_TASK BRIEF_.
The result should be the line with "東京都港区内エスカレーター事故調査報告書 (197, 884)" followed by every remaining line of the entries, each reproduced exactly, with nothing else.

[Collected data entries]
_ _ _ _ _ _ _
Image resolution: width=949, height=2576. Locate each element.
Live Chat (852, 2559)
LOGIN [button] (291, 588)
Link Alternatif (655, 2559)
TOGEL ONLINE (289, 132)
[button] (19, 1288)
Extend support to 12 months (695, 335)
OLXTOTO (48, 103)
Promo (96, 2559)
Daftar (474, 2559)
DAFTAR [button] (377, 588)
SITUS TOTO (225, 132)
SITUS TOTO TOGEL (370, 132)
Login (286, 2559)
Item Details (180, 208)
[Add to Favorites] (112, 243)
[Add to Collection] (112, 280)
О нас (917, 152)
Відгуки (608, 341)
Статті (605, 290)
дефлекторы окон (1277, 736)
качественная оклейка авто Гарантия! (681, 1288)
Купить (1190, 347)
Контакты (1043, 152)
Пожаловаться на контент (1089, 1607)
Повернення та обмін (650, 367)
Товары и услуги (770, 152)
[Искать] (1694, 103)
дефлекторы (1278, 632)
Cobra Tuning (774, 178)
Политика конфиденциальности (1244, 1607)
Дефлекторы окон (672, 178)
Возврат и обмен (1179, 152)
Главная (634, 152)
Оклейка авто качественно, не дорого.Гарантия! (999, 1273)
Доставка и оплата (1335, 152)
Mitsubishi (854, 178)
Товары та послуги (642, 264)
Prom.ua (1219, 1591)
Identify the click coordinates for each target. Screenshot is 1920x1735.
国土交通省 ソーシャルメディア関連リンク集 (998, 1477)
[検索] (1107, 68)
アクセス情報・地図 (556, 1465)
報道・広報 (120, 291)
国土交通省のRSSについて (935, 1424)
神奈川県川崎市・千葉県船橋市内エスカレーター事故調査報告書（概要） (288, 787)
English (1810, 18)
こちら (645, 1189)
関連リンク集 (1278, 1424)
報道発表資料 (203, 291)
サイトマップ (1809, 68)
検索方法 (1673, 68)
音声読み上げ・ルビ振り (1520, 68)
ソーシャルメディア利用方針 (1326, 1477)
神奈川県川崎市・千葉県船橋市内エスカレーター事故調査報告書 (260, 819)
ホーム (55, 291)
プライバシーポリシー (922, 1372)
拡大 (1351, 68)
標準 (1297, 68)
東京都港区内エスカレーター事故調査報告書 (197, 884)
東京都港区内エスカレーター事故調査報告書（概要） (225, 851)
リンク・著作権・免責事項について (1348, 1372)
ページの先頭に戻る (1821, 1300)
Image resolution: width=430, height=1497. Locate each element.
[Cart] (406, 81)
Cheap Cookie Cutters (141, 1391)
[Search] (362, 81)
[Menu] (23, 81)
_ _ _ _ _ _ _
_FINISHED EXERCISE_.
東京都港区内エスカレーター事故調査報告書 (197, 884)
東京都港区内エスカレーター事故調査報告書（概要） (225, 851)
リンク・著作権・免責事項について (1348, 1372)
ページの先頭に戻る (1821, 1300)
Image resolution: width=430, height=1497. Locate each element.
[Cart] (406, 81)
Cheap Cookie Cutters (141, 1391)
[Search] (362, 81)
[Menu] (23, 81)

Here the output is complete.